Top of SOURCE TEXT

For Southington, it meant saying goodbye to a number of opponents that had similar aspirations for 2020. It showed through the Blue Knights’ first five games, rolling through opponents while averaging more than four goals per game and not allowing a single tally on the other end. But heading into Thursday’s matchup with undefeated Farmington, Southington felt it was finally time to get another taste of that state championship atmosphere.
“It felt great,” junior Maya Wroblewski said. “Leading up to this game, everyone was so excited. This is our favorite type of game, against a competitive team like this. This game was really where we had to come out strong and play our best.”
The game itself did not disappoint for the Blue Knights. Tied 0-0 at the half, Southington had to dig deep to find the back of the net, and scored twice in a six minute span to win 2-0, the largest margin of victory between these two teams since 2014.
“I almost had tears in my eyes today,” head coach Mike Linehan said. “As a coach, I love this. I love the excitement and the feeling of today. It’s great for the kids. They thrive on this. They want to be able to show off all of the hard work they’ve put in.”
Across the board, coaches and players felt a different atmosphere at Fontana Field, one that rivaled last year’s loss to Glastonbury, the atmosphere the Blue Knights wanted to return to before the postseason was turned on its head. Southington won’t get a chance to redeem last year’s loss and become state champions, but the team saw Thursday night’s game as the next best alternative, a way to feel like it was playing for something more. In terms of the vibe on the field, the players thought the game absolutely delivered.
“The schedule got completely reversed so we’re playing teams we’ve never played before,” senior Allison Carr said. “But we know Farmington, we know their history, and we know they’ve always been a good team. It was a good fight for us.”

Bottom of SOURCE TEXT
Top of INFORMATION SHOWN

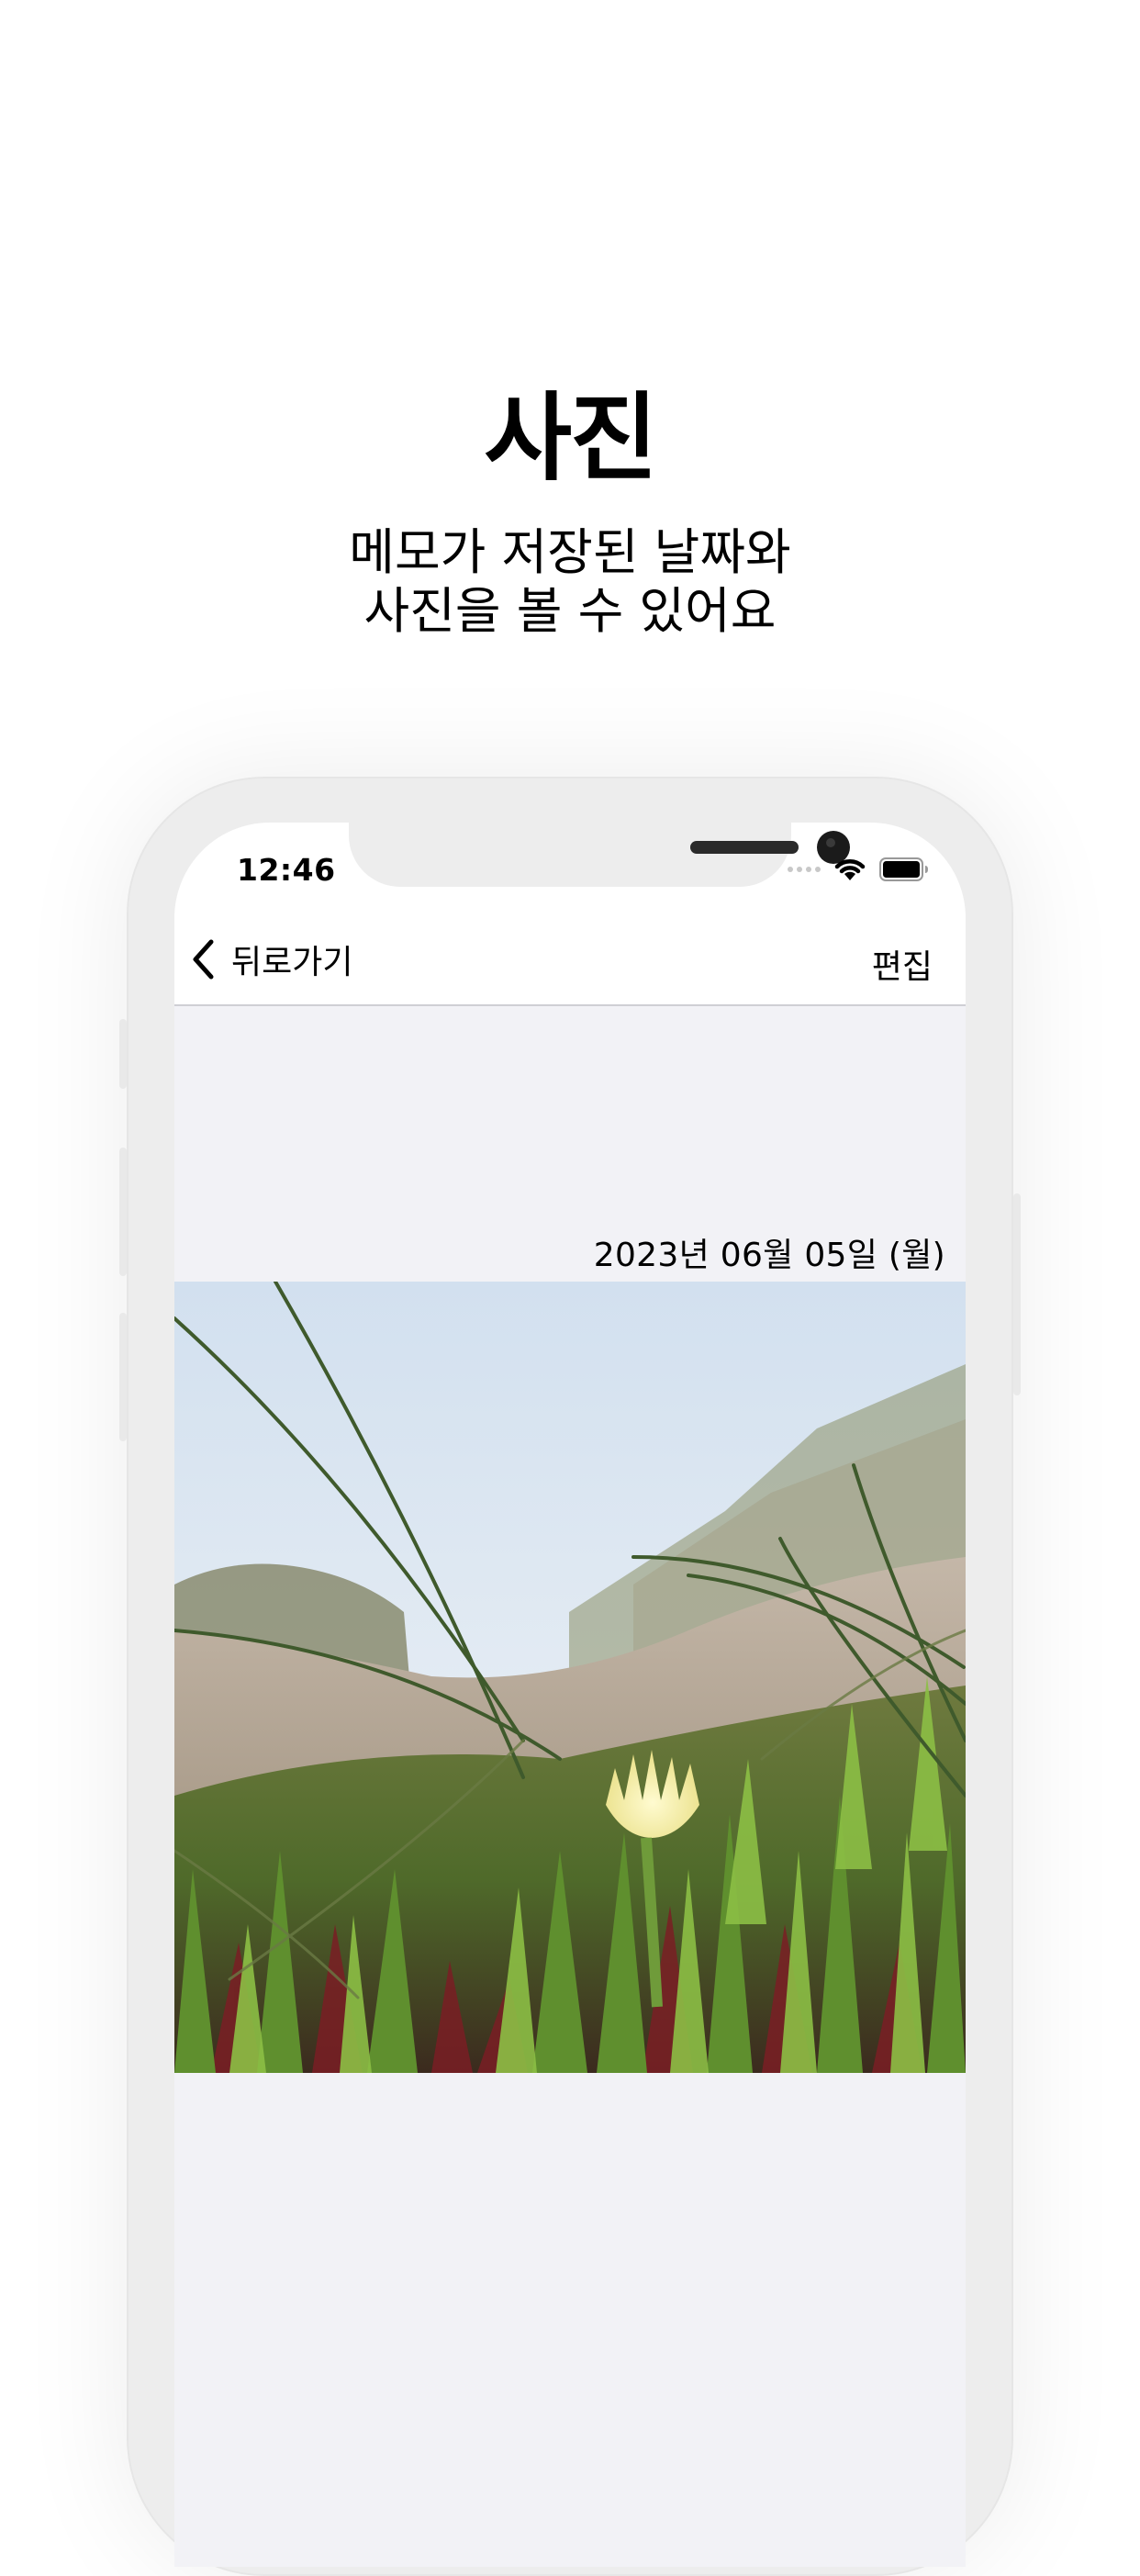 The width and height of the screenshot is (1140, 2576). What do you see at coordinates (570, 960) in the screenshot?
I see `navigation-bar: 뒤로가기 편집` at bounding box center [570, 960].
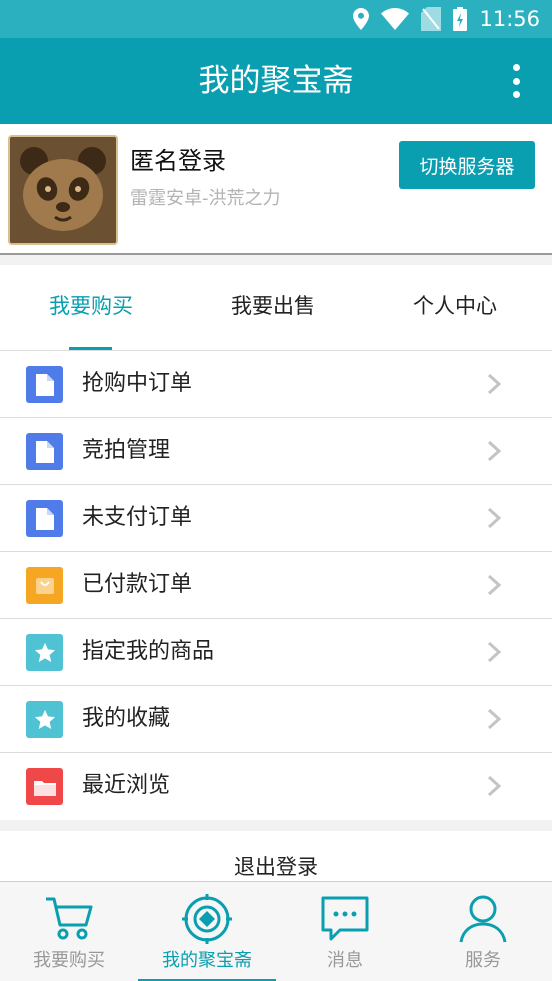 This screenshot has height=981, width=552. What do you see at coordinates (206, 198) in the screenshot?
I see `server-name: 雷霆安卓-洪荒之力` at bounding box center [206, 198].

Bottom of INFORMATION SHOWN

▶ **WRITTEN TASK**:
Continue the passage about Southington's 2-0 win over Farmington, picking up after its final sentence.

▶ **ANSWER TO THE EXERCISE**:
In the postgame huddle, Linehan echoed the sentiment of his players, reveling in the spectacle he took in from the sidelines. There was no trophy to be handed out after the game, nor will there be at the end of the season, but the level of competition on the field had clearly received a boost, and in a take-whatever-they-can-get season, the Blue Knights were thrilled just to have that.
“This is what it’s all about,” Linehan said. “This is the type of competition we played all last year, and made us better. That’s why we’re here. There are some teams that we recognize that they’re not in our same league, and that’s with all due respect. Some programs are in different places than others. But to be able to play Farmington, it brings back the memories of last year. I could see it in the kids. They enjoyed the high level of competition.”
Southington will have another chance at such an atmosphere when it travels to Farmington for the rematch, which will take place on Nov. 15 to cap off the regular season. The Blue Knights also hope every match in between brings a similar intensity. They’ve gotten that taste again, and don’t want to give it up.
“I told the girls that we knew this date on the calendar was going to be a fight,” Linehan said. “But every single team we’ve already played that we play again down the road is going to get better.”